Pienso en la adolescencia como un campo minado, donde una sola frase basta para señalar el camino de la vergüenza, del secreto, del exilio interior. Crecen creyendo que hay cosas que “dan asco”, que “no son normales”, que son “una fase” o “una perversión pasajera”. Crecen sabiendo, antes de poder nombrarse, que si se descubren distintos
serán motivo de burla. Y esa idea me rompe el corazón.

No hay nada más frío que una madre que se ríe de cómo eres. Nada más solitario que un adolescente que, en lugar de un abrazo, encuentra juicio. Que en vez de un “cuéntame” recibe un portazo invisible. Que aprende a mentir, a fingir, a callar, solo para sobrevivir. Hay mil razones por las que alguien puede tardar años, o una vida entera, en aceptar su sexualidad.

La religión, que aún hoy la marca como pecado. La educación sentimental, que nos cría entre cuentos y canciones, donde solo cabe un amor único, correcto, normativo. La familia, los amigos, el barrio, la presión por encajar, el miedo a decepcionar, a perder. La imagen construida de una misma, frágil como un cristal, que da pavor romper.

La mirada inquisitiva del otro lado de la mesa. El temor a perder hijos, afectos, respeto. Y el desconocimiento: porque muchos aún creen que la bisexualidad es indecisión, capricho o libertinaje. Como si sentir atracción por personas, no por etiquetas, fuera un vicio insaciable. Como si amar más allá de un género restara humanidad.

Lo he vivido en carne propia: la sospecha, la sonrisa condescendiente, la duda constante. Que si acabaré con un hombre “por comodidad”, que si “me gusta de todo”, como si eso me hiciera promiscua por definición. A veces, ni siquiera es juicio: es morbo. Como si la bisexualidad fuera un espectáculo, algo que otros tienen derecho a diseccionar, a fantasear, a usar. Y una aprende, poco a poco, a protegerse. A callar cuando lo que necesita es nombrarse.

Ser bisexual no es indecisión ni exceso. No es “gustar de todo” como quien asalta un buffet libre, ni una fase que pasará. Es amar sin esquinas fijas, desde la mirada, la voz, la presencia. Es identidad, aunque muchos aún la confundan con confusión. Incluso dentro del colectivo, sigue siendo un lugar incómodo: demasiado “hetero” para unos, demasiado “homo” para otros. Como si habitar el medio fuera no haber elegido nada. Y no: vivir en el medio, muchas veces, es aprender a hacerlo en
silencio. Por miedo. Por defensa. Por pura supervivencia.
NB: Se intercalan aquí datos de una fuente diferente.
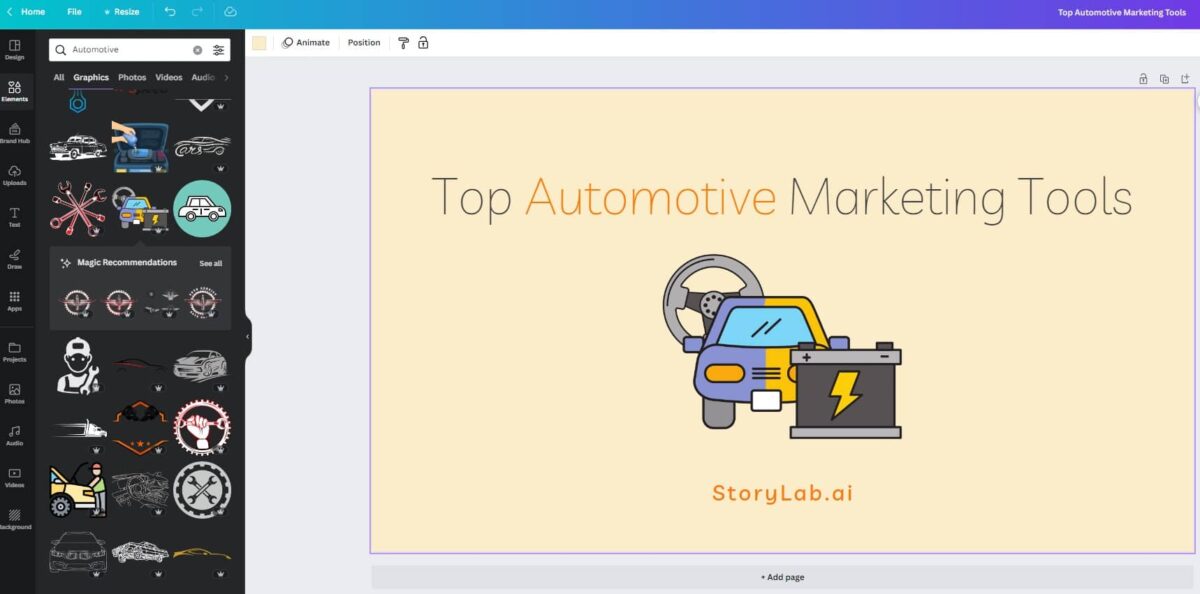Select the teal car graphic thumbnail

(x=202, y=208)
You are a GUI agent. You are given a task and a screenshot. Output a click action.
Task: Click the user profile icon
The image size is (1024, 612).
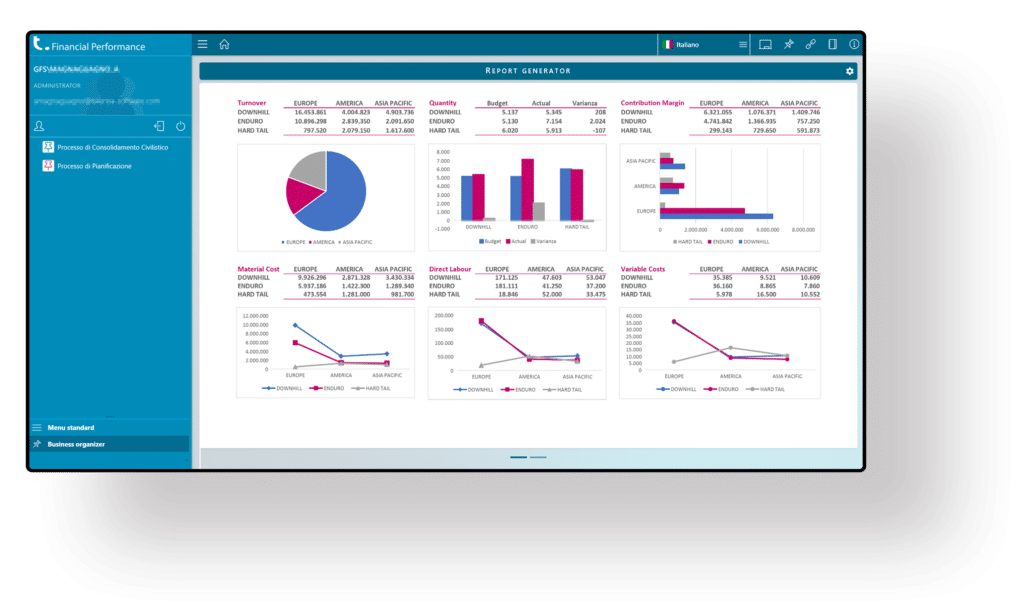pos(39,127)
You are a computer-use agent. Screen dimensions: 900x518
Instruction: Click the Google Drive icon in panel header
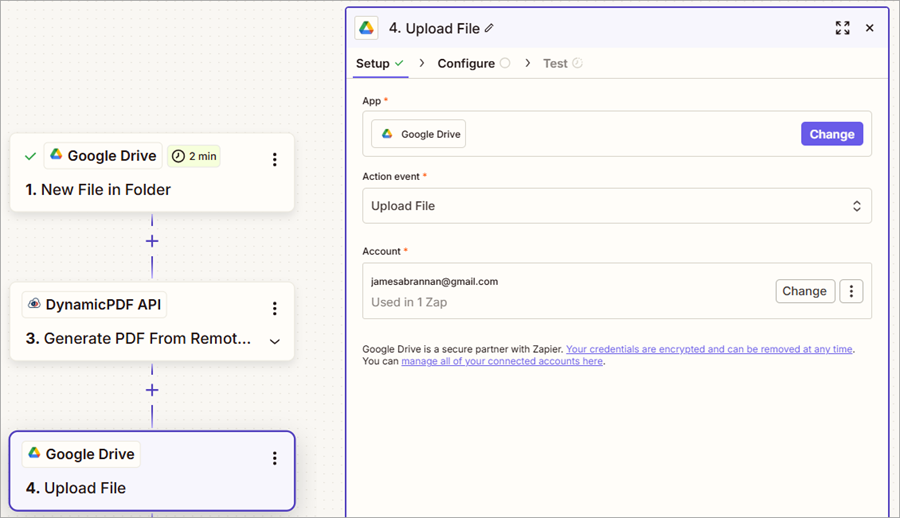[x=367, y=28]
Y entonces vuelvo a pensar en esa mujer de la que hablaban en la peluquería. La que, después de una vida al lado de un hombre, se atrevió a empezar de nuevo con una mujer. Qué coraje tan hondo hay que tener para desmontar una biografía entera. Cuántas noches de preguntas, de miedo, de soledad hasta poder decir: esto también soy yo. A ella le deseo paz. Que su entorno la sostenga sin pedirle explicaciones. Que sus hijos la miren como siempre: como la madre que los ama, no como la amenaza de una norma rota. Que nadie la convenza de que llega tarde. Porque nunca se llega tarde a vivir en verdad.

Y a quienes murmuran desde la silla de una peluquería, solo les pediría un poco de humildad. No sabemos nada de la vida de los demás. Ignoramos cuántas batallas han librado en silencio, cuántas veces una mujer se ha tragado palabras para no perderlo todo. Y quién sabe: quizá un día nos toque mirarnos y descubrir que no fuimos tan libres como creíamos.

No respondí aquel día. No discutí. Pero escribo esto ahora. No por mí: ya tengo edad suficiente para cambiar de calle, de manos, de espejo. Lo hago por quien aún no puede. Por quien escucha tras la pared y traga la vergüenza. Por la niña que fui. Por la adolescente que fui. Por la mujer que soy.

Porque cada silencio impuesto siembra miedo, y ya ha brotado bastante. No es el tinte lo que importa, sino lo que decidimos no callar mientras esperamos. Aunque parezca que estamos quietas, en realidad estamos despertando. Y, una vez lo hacemos, ya no hay vuelta atrás.